Could you pass it on in a different manner?

InitRef
20th Sep 2002, 16:15
IM E,
the page works for me - must be some browser setting getting in the way.

I have pasted the text of the article here:

From Federal Computer Week:
Navy takes PC game seriously
Simulator software helps train pilots
BY Bob Brewin
Feb. 7, 2000

Jet jockey wannabes play Microsoft Corp.’s Flight Simulator game to capture a sense of what it’s like to pilot a thundering jet. The game’s realism makes it not only exciting to play but also an effective training tool.

To that end, the Navy last month started to issue a customized version of the software to all student pilots and undergraduates enrolled in Naval Reserve Officer Training Courses at 65 colleges.

The office of the Chief of Naval Education and Training has also installed Flight Simulator on high-powered Pentium III PC workstations with 29-inch screens at the Naval Air Station in Corpus Christi, Texas, and plans to install it at two other bases in Florida.

The decision to include the game in the training curriculum stems from the results of a research project conducted by the Navy last summer. Scott Dunlap, head of the Assessment Project Office for the Chief of Naval Education and Training in Pensacola, Fla., said the study found that students who use microsimulation products during early flight training tend to have higher scores than students who do not use the software.

Dunlap credits Lt. j.g. Herb Lacey, now a naval aviator, with jump-starting the Navy’s use of Flight Simulator in its training environment. While a student pilot, Lacey used the customization functions of the commercial software to create the control panel of the standard Navy trainer, the T34C, and to model the landscapes around Navy training fields in Florida and Texas. "We basically took Lacey’s aircraft panels and scenery, dropped that into our microsimulation project and developed a learning methodology around them," Dunlap said.

Flight Simulator allows students to learn and practice basic procedures, such as cockpit control manipulation and navigation, before they get into an airplane.

As expected, Flight Simulator brings with it a lower cost when compared with the multimillion-dollar, sophisticated flight simulation systems the military services have bought in the past.

Bill Lewandowski, manager of the training systems division of Flight Safety International — the world’s largest trainer of professional pilots — said his company uses Flight Simulator extensively to enhance the ground school experience. But, Lewandowski emphasized, microsimulation products cannot replace full-motion, multimillion dollar flight simulators used by airlines and the military. "You cannot replicate that in a PC environment," Lewandowski said.

The Navy’s Dunlap agreed. "We see this fitting in between what you learn in the classroom and the higher forms of simulation," he said.
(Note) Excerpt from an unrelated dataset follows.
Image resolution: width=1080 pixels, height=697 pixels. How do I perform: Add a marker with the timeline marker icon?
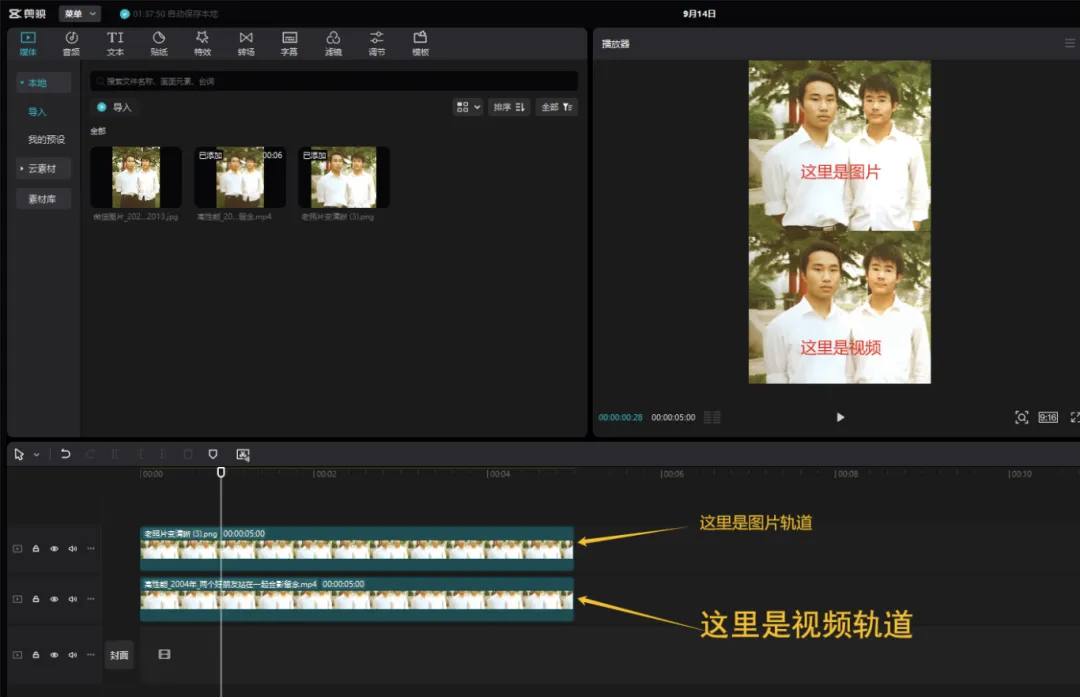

Even with this caveat, Dunlap said the Navy wants to incorporate microsim training into the next-generation Joint Primary Aircraft Training System, a multibillion-dollar training program based on a Raytheon Co. advanced single-engine trainer.

Another related story is here http://www.zone.com/flightsim98/tips/fsimtopgun.asp

I. M. Esperto
20th Sep 2002, 16:29
Init - That explains it - T-34C.

That's the new Turbo prop model.

I flew the old recip.

Completed 75 students. Logged 2,000 hours, accident free.

Seven of my ex-students went on to be Airline Captains, and one, Jim Partington, was the first CO of a Hornet squadron.

After every successul completed solo, the student owed me a bottle. I always invited him over to drink it. Good times, indeed.